Mauricio Lima/The New York Times
Mauricio Lima/The New York Times

Na Itália, o drama de pedir asilo

Audiência de imigração é processo doloroso para solicitante e avaliador

Jim Yardley / THE NEW YORK TIMES, O Estado de S.Paulo

22 Dezembro 2016 | 21h45

O barulho do trânsito entrava pela janela enquanto o bengali Nanue Matabor sentava-se no escritório de imigração. Com 19 anos, ele aguardava havia meses a audiência que decidiria sobre sua requisição pelo direito de viver na Europa. 

Matabor fala apenas bengali e um intérprete lhe explicou como funciona o sistema de asilo. Então, vieram as perguntas básicas: a grafia de seu nome está correta? A data de nascimento também? A que grupo étnico pertence? “Sou órfão, não sei a que grupo pertenço”, respondeu.

Durante 46 minutos, ele ficou sentado na repartição para pedir asilo a uma pessoa, um funcionário público chamado Giorgio De Francesco. 

Mais de 65 milhões se deslocaram para escapar de conflitos, dificuldades ou perseguição no último ano – no próprio país ou rumo ao exterior –, o maior volume desde a 2.ª Guerra. Muitos estrangeiros enfrentam a seguir o desafio de provar que têm qualificações para permanecer. Ser pobre ou de um país destroçado já não basta. Meses atrás, a União Europeia fechou um acordo com o Afeganistão para deportar milhares de cidadãos.

Prevalece na seleção a hierarquia de sofrimento. Quem está fugindo de conflitos bem definidos, como a guerra civil na Síria, tem mais chances de sucesso, enquanto o destino de outros depende de suas histórias.

De Francesco define vencedores e perdedores. Matabor foi criado em um orfanato, analfabeto, até que uma família o adotou extraoficialmente. Mas os pais morreram e ele vivia com o irmão adotivo, figura ativa na oposição política do país. Um bando surgiu procurando por ele, mas encontrou Matabor, em quem bateu até que ficasse inconsciente, ameaçando matá-lo.
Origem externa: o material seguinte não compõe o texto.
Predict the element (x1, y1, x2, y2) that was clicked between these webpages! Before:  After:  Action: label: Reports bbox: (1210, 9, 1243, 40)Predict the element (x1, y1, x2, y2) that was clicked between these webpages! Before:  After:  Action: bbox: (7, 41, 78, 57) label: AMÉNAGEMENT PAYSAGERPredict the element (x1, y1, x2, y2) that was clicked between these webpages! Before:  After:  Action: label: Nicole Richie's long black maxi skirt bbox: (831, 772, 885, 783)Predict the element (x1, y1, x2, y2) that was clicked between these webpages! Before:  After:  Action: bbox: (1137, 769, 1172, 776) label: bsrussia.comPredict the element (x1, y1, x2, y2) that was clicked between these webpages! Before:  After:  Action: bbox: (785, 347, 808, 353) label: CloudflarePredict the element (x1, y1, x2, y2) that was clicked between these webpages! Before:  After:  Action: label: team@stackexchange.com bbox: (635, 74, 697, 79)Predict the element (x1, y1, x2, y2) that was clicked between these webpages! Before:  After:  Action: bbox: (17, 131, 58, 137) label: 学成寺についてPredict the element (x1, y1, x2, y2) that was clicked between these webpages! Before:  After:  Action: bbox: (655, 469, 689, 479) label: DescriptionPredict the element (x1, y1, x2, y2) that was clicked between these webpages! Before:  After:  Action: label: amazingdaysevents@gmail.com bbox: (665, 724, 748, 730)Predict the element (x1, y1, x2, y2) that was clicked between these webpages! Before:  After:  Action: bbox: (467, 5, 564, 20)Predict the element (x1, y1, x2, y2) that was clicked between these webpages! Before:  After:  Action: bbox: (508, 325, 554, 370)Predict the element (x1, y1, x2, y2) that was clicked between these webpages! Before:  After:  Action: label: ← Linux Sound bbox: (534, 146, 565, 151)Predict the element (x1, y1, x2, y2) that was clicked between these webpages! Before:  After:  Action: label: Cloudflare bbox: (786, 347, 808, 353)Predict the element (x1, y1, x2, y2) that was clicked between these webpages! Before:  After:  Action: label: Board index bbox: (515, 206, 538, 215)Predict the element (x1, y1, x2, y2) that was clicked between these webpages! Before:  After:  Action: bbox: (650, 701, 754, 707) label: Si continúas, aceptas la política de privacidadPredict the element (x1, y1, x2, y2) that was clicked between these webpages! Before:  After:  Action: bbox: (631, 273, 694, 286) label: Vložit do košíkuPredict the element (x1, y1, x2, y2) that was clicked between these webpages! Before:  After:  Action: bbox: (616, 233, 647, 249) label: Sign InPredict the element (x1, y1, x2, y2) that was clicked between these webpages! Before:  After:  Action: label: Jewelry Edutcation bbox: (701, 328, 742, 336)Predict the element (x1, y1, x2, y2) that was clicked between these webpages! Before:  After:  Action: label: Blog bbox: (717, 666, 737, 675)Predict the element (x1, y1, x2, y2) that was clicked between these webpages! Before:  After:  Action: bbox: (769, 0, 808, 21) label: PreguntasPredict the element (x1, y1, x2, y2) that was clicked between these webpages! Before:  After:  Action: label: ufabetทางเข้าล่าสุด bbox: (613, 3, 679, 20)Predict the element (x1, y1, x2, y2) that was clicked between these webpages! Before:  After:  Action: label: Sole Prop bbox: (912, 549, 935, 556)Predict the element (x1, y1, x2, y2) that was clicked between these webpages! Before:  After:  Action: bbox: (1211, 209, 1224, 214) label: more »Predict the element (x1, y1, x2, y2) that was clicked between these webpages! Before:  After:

O rapaz pegou dinheiro emprestado, fugiu para a Líbia e lá trabalhou em um hotel, destruído na guerra civil. Conseguiu fugir em um barco e chegou à Itália no ano passado. Em sua ausência, sua mulher, que ficou em Bangladesh, deu à luz seu filho, que ele ainda não conhece.

O funcionário italiano ouviu em silêncio, digitando de vez em quando no computador até que a entrevista foi encerrada e ele apertou um botão. A impressora cuspiu três páginas. Eram a antiga vida de Matabor e seriam agregadas ao pedido para poder construir uma nova. As chances não eram boas: 60% dos requerentes têm seus pedidos de asilo ou proteção negados. Matabor só teria resposta meses depois.

De Francesco teme que a ansiedade do público em relação à questão esteja ameaçando os ideias do projeto europeu. A Dinamarca, por exemplo, decretou uma medida, muito criticada, que permite às autoridades confiscar dinheiro e objetos de valor, como joias e alianças, dos que buscam asilo, em troca da permissão de permanência.

A Itália lidera a iniciativa de resgate dos estrangeiros no Mediterrâneo. Apesar ou por isso, uma pesquisa feita em julho pelo Centro Pew descobriu que mais de 60% dos italianos temiam que a presença dos refugiados aumentasse o risco de terrorismo e um número ainda maior achava que os estrangeiros podiam ser um peso econômico para o país.

Há pouco menos de três anos, o sistema de asilo italiano acomodava 27 mil pessoas. Hoje, são 176 mil. O indeferimento do pedido de refúgio não representa o fim do processo. Um recurso pode levar um ano ou mais. Muitos podem simplesmente desaparecer nas ruas, sem documentação, vivendo ilegalmente.

No dia da nova audiência de Matabor, em outubro, na porta da agência de imigração, africanos e afegãos esperavam, amontoados. Matabor entrou. Um minuto se passou antes que ele saísse, segurando uma folha de papel. E enquanto o tradutor falava com outros bengalis, explicando o processo de apelação, Matabor ficou ali sozinho, caindo em um choro sentido e silencioso.